Partly wash away carbon dioxide and hydrogen sulfide.This obtains CO2And H2The fluid streams and CO of S dilutions2And H2The absorption of S loads
Agent.
Absorber used is for the washing facility of conventional gas washing process.Suitable washing facility is, for example, to have nothing
Rule filler, the tower with structuring filling and with column plate, membrane contactor, radial flow washer, jet scrubber, venturi are washed
Device and rotor spray washer, the preferably tower with structuring filling, with random packing and with column plate are washed, is more preferably had
Column plate and the tower with random packing.Fluid streams use absorbent countercurrent treatment preferably in tower.Usually by fluid infeed tower
Lower area, and by the upper area of absorbent infeed tower.Sieve plate, bubble cap tray or valve plate, liquid are installed in plate column
Body flows over.Tower with random packing can be filled with different formed bodies.Pass through the surface area as caused by formed body
Increase improve heat transfer and mass transfer, the size of the formed body is typically about 25-80mm.Known example be Raschig ring (in
Hollow cylinder), Pall ring, Hiflow rings, Intalox saddle etc..Random packing can in an orderly manner or randomly (as
Bed) it is introduced into tower.Possible material includes glass, ceramics, metal and plastics.The random packing that structuring filling is ordered into
One step develops.They have ordered structure.Therefore, the pressure drop in air-flow being reduced in the case of the structuring filling.In the presence of
The design of various structuring fillings, such as fabric filler or sheet metal filler.Material therefor can be metal, plastics, glass
And ceramics.
Absorbent temperature in absorption step is typically about 30-100 DEG C, and when using tower, such as the absorption of top of tower
Agent temperature is 30-70 DEG C, and the absorbent temperature of tower bottom is 50-100 DEG C.
The method of the present invention can include one or more, especially two continuous absorption steps.Absorption can be multiple
Continuous form carries out in step, in this case, make the thick gas comprising acid gas components in each composition step with absorption
The sub-stream contact of agent.The absorbent of thick gas contact may partly load acid gas, this means that it can be example
The absorbent of the absorbent or partial regeneration in the first absorption step is such as recycled to by downstream absorption step.About two
The performance that stage absorbs, with reference to publication EP 0 159 495, EP 0 190 434, EP 0 359 991 and WO 00100271.
Those skilled in the art can be by changing the condition in absorption step, such as more particularly, absorbent/fluid material
Promote the internals (such as random packing, column plate or structuring filling) of contact in the ratio between stream, the tower height degree of absorber, absorber
The remaining load capacity of type and/or absorbent regeneration, and realize and remove hydrogen sulfide to limit high selectivity level.
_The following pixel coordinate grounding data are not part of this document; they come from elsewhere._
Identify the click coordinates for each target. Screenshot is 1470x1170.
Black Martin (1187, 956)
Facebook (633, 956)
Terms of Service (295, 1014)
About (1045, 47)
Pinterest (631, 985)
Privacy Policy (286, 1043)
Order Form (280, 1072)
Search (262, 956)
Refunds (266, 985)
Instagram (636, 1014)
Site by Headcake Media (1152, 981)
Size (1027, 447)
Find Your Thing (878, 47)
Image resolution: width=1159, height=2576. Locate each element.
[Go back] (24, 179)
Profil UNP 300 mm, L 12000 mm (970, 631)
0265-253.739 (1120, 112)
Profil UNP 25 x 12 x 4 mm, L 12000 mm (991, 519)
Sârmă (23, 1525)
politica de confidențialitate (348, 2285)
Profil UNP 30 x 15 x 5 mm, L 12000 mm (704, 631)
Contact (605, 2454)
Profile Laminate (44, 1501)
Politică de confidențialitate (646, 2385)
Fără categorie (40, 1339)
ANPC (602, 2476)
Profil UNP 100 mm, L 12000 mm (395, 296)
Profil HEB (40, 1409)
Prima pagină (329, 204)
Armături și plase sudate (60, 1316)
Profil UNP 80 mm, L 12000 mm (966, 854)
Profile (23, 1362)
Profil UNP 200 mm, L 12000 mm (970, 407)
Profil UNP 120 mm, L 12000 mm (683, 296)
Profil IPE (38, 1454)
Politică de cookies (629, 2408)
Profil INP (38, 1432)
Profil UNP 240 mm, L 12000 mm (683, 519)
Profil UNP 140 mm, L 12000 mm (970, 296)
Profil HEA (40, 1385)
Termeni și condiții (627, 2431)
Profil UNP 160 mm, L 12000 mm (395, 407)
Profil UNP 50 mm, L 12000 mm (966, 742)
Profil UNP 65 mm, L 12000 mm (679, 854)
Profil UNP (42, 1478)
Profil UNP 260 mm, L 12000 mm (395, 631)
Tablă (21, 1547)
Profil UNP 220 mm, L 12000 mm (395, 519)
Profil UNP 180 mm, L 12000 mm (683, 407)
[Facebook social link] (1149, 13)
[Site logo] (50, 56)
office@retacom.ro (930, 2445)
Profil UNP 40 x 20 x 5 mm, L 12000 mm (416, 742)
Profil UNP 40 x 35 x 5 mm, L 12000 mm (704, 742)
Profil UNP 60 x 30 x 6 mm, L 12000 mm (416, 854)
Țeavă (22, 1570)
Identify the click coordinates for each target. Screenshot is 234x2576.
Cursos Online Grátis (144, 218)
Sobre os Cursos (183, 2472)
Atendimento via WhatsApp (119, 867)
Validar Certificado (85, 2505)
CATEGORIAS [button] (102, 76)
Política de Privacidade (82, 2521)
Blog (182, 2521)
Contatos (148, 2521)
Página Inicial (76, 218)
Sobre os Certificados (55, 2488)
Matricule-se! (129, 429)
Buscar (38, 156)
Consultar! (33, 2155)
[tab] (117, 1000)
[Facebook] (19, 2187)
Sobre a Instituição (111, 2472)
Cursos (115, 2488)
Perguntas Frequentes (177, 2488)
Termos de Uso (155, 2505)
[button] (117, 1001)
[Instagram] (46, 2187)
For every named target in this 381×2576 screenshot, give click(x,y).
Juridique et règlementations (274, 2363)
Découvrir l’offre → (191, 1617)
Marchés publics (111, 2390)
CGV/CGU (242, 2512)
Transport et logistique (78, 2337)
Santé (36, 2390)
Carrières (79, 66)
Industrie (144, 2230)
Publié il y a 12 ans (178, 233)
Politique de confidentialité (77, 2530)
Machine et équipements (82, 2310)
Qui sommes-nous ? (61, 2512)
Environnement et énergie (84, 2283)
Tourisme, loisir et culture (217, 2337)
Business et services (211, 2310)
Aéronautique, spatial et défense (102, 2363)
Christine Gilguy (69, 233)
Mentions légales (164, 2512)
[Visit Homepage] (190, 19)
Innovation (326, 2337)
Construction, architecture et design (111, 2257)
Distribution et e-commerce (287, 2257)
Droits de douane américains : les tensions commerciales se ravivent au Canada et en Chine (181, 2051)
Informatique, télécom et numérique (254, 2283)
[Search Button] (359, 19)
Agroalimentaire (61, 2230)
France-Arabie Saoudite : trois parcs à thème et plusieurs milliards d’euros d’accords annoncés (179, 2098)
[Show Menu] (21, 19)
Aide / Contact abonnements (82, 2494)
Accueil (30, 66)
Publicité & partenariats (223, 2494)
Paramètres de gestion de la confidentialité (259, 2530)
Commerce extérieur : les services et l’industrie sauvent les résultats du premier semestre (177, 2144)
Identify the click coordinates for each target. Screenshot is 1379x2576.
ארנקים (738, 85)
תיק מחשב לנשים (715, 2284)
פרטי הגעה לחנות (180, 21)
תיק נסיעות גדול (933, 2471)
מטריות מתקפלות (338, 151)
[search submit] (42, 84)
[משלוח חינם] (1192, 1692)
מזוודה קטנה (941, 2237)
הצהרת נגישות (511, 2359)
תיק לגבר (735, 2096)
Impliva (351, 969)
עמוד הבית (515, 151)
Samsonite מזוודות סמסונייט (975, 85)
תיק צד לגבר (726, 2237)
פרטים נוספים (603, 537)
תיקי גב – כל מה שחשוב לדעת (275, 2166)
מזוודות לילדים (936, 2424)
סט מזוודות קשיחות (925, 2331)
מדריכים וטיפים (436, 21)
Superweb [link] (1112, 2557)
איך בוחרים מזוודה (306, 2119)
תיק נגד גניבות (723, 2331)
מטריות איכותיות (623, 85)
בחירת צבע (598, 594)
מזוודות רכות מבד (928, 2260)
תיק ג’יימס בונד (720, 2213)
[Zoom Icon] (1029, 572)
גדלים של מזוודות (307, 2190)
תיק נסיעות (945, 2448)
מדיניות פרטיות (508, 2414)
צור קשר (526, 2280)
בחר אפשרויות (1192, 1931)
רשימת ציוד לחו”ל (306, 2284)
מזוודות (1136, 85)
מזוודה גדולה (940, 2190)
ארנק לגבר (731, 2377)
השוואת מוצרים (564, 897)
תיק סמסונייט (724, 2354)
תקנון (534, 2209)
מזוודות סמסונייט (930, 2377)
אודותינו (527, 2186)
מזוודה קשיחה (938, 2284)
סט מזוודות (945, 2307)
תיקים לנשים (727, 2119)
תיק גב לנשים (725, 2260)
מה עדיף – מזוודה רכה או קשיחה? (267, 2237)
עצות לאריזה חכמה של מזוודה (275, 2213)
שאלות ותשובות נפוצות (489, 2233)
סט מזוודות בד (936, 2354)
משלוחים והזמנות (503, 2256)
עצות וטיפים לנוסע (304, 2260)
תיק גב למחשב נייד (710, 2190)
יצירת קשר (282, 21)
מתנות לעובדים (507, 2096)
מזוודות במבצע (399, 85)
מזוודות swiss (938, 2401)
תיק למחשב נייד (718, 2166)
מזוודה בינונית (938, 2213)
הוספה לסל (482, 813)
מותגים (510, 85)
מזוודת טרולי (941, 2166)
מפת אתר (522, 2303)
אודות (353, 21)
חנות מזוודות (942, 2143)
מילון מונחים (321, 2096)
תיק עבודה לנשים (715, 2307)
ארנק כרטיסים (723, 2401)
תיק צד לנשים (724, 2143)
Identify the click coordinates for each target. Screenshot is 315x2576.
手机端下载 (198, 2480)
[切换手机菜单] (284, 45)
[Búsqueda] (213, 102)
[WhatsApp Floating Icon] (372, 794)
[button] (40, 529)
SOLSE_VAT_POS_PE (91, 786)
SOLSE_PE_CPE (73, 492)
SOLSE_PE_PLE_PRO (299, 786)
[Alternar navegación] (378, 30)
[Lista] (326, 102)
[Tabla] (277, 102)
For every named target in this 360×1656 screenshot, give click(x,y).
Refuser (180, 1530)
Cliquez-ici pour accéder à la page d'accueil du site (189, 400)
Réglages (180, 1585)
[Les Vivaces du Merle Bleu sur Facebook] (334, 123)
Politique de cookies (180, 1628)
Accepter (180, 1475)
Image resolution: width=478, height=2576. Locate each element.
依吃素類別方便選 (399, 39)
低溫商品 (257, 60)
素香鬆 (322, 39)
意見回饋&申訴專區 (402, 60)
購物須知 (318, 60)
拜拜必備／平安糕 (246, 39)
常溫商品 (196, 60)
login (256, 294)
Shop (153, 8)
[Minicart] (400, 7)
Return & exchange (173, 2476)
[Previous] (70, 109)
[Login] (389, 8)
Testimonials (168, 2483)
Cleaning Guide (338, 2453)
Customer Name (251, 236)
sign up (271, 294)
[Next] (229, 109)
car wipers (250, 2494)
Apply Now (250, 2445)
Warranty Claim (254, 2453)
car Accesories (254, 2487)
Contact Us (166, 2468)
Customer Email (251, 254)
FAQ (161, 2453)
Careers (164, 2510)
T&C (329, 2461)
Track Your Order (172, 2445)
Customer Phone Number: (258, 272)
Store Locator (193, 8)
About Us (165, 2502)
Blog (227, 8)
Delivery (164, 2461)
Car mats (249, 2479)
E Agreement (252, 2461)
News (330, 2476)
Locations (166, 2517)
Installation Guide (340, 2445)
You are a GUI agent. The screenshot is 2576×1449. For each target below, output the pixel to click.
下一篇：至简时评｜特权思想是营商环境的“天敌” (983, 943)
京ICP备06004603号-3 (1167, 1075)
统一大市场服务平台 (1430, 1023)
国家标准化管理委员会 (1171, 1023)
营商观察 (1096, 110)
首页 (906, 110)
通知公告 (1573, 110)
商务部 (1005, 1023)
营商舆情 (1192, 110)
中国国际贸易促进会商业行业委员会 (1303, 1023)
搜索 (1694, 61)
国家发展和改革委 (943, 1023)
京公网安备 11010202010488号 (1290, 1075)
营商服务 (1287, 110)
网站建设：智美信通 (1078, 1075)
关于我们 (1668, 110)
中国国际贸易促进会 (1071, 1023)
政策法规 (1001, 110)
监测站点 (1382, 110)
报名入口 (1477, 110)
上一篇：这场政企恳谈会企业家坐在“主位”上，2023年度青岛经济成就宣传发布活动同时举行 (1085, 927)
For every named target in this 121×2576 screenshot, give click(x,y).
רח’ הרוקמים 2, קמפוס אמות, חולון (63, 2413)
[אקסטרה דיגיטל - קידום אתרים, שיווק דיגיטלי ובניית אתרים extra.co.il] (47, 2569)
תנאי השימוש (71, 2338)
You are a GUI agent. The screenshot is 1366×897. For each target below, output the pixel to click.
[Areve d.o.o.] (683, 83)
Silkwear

The ratio between low absorption agent/fluid streams lead to the selectivity improved;The ratio between higher absorbent/fluid streams cause compared with
Low selective absorbing.Due to CO2Compare H2S absorptions are more slowly, so in longer residence time internal ratio in the shorter residence time
It is interior to absorb more CO2.Therefore, higher tower can lead to relatively low selective absorbing.Column plate with relatively high liquid holdup or
Structuring filling also results in relatively low selective absorbing.The heat energy introduced in regeneration can be used for adjusting regenerable absorbent
The remaining load capacity of agent.The relatively low remaining load capacity of absorbent regeneration leads to improved absorption.
This method preferably includes regeneration step, wherein load is made to have CO2And H2The absorbent regeneration of S.In regeneration step,
CO2And H2S and optionally other acid gas components are by having loaded CO2And H2It discharges to obtain regenerable absorbent in the absorbent of S
Agent.Preferably, then absorbent regeneration is recycled in absorption step.In general, regeneration step includes heating, decompression and with lazy
At least one of property steam stripped measure of fluid.
Regeneration step preferably includes for example by means of boiler, natural-circulation evaporator, forced-circulation evaporator or forces to follow
Ring flash vessel, which carrys out heating load, the absorbent of acid gas components.The steam vapour that the acid gas of absorption is obtained by heated solution
Put forward.In addition to steam, inert fluid such as nitrogen can also be used.Absolute pressure in desorption device is usually 0.1-3.5
Bar, preferably 1.0-2.5 bars.Temperature is usually 50-170 DEG C, preferably 80-130 DEG C, and wherein temperature is of course depend upon pressure.
Alternatively or extraly, regeneration step can include decompression.This includes making supported absorbents at least once by high pressure
(as present in the conduction of absorption step) to lower pressure decompression.Decompression can for example pass through throttle valve and/or decompression whirlpool
Turbine is realized.Such as the regeneration with decompression phase is described in publication US 4,537,753 and US4,553,984.
Acid gas components can in regeneration step, such as example horizontal or vertical installation of vacuum tower flash chamber or
Person, which has in the countercurrent tower of internals, to be discharged.
Regenerator equally can be the tower with random packing, with structuring filling or with column plate.Regenerator is the bottom of at
Portion has heater, such as the forced-circulation evaporator with circulating pump.At top, regenerator has going out for release acid gas
Mouthful.The absorbing medium steam of entrainment condenses and is recycled to tower within the condenser.
Multiple vacuum towers can be connected in series with, wherein being regenerated at various pressures.It for example, can be in high pressure (usually
About 1.5 bars on the partial pressure of acid gas components in absorption step) under preliminary vacuum tower in and low pressure (such as
1-2 bars of absolute pressure) under main vacuum tower in regenerated.In publication US 4,537,753, US 4,553,984, EP 0
159 495, it is described in EP 0 202 600, EP 0 190 434 and EP 0 121 109 with two or more decompression ranks
The regeneration of section.
Since there are the best match of compound, absorbent has high load capacity to sour gas, this also can easily again
Secondary desorption.In this way, the energy expenditure and solvent cycle in the method for the present invention can be substantially reduced.
By attached drawing and following embodiment, the present invention will be described in detail.
Fig. 1 applies to carry out the schematic diagram of the device of the method for the present invention.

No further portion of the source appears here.